The study, led by Kelsey Medeiros, Ph.D., assistant professor of management within UNO’s College of Business Administration, specifically examines severance packages at the executive level. According to researchers, a gender pay gap of over $500k exists in average severance compensation between male and female executives in large, publicly traded American companies.
Executive severance agreements, which often include benefits received upon termination “without cause,” can be prone to bias due to ambiguity in how they are determined. Such ambiguity opens the door for preconceived notions and biases tying gender to performance, personality traits, and expectations.
Researchers noted that female executives are more likely to be under-valued while male executives are more likely to be over-rewarded. These findings hold true regardless of company performance.
“Discrepancies in compensation based on gender, even upon termination or separation, impact more than an executive’s bottom line. Lower severance pay and a higher likelihood of being dismissed can discourage women from seeking executive roles,” Medeiros said. “That sort of impact can tarnish the culture of an entire organization and make it difficult to attract and retain top talent.”
Lower severance pay and a higher likelihood of being dismissed can discourage women from seeking executive roles,” Medeiros said. “That sort of impact can tarnish the culture of an entire organization and make it difficult to attract and retain top talent.
The research also highlighted that women are at a disadvantage in negotiating better agreements. Women are often met with stronger resistance to negotiations than their male counterparts due to pre-existing notions of gender expectations and behavior.
“We found that male executives are more likely than their female counterparts to be rewarded in their severance agreements when the company’s stock value increased under their leadership,” said Jennifer Griffith, Ph.D., associate professor of organizational behavior and management. “But for women, how well the company was doing had less impact on the value of their severance package. This shows that performance is attributed to other organizational or market factors when women lead and could make it more difficult for women in executive leadership roles to demonstrate their value to the firm.”

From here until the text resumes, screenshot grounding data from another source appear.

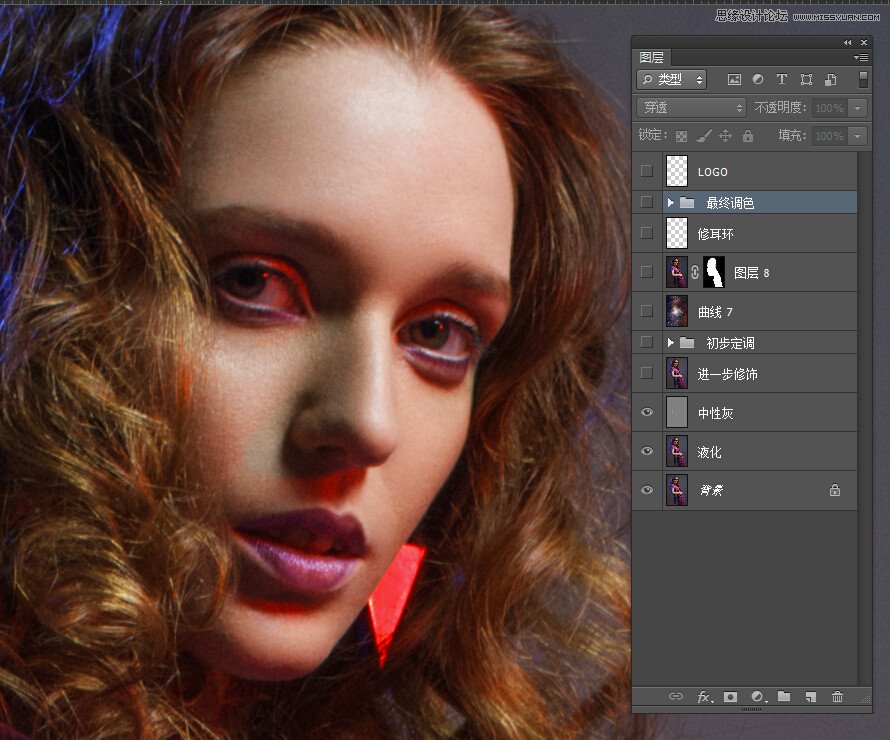This screenshot has width=890, height=740.
Task: Click the pixel layer filter icon
Action: 734,80
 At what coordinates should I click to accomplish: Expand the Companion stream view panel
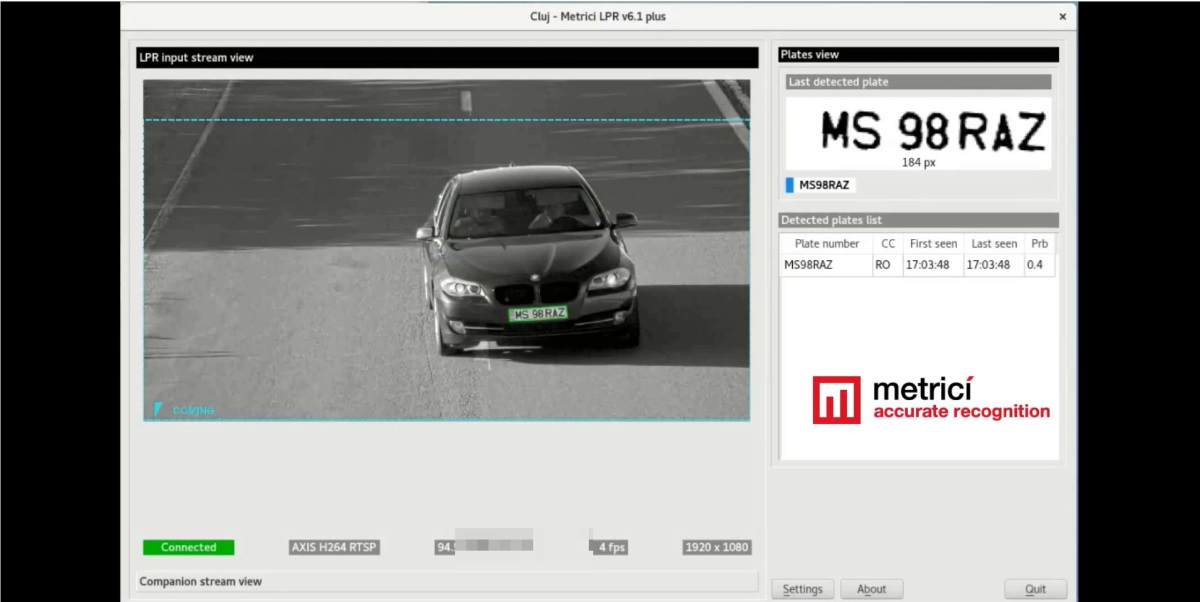[446, 581]
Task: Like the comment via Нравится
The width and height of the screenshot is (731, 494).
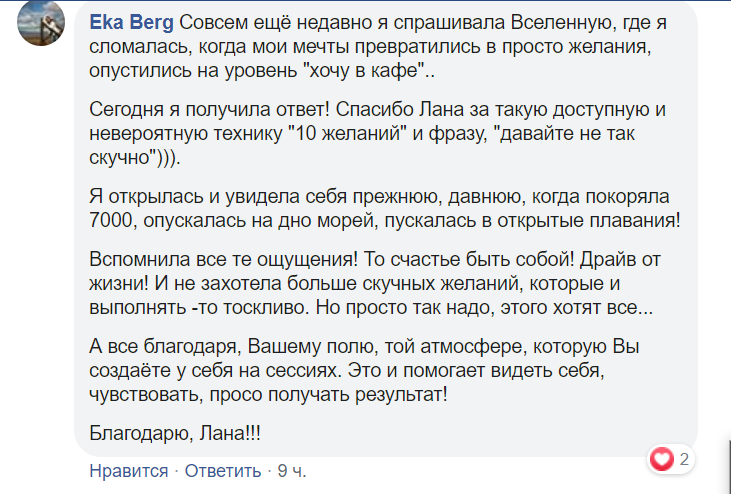Action: tap(129, 471)
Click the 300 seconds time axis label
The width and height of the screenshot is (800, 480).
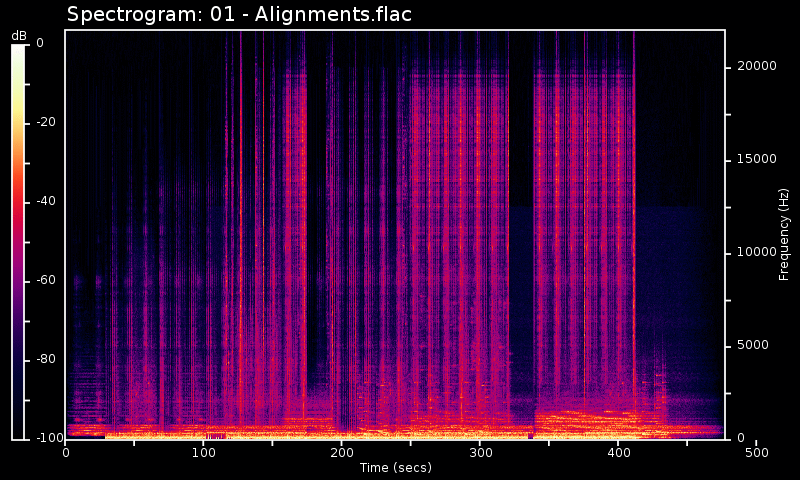click(480, 453)

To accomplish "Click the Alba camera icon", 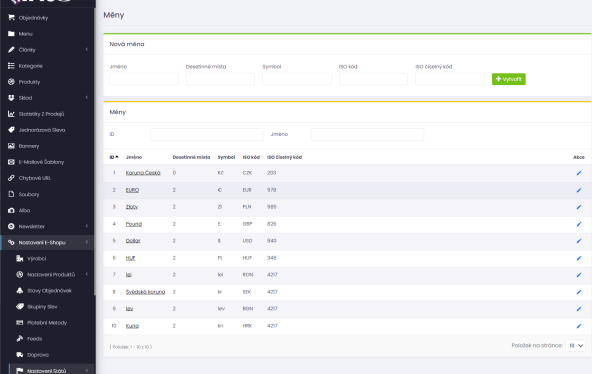I will [x=11, y=210].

Previous studies have examined the gender pay gap at the executive level in terms of annual salary rather than total compensation, which includes severance pay agreements. This research underscores the need to take a more holistic view of compensation and paves the way for future studies that examine processes behind how severance agreements are formed and executed, with particular attention paid to how these processes can disadvantage certain groups.
Jennifer Griffith of the University of New Hampshire, Stephane Shipe of Wake Forest University, Matthew Crayne of the University at Albany – SUNY, Rachael Campagna of the University of New Hampshire, and Tristan McIntosh of Washington University in St. Louis also contributed to this study. The full article can be read in the Journal of Business and Psychology.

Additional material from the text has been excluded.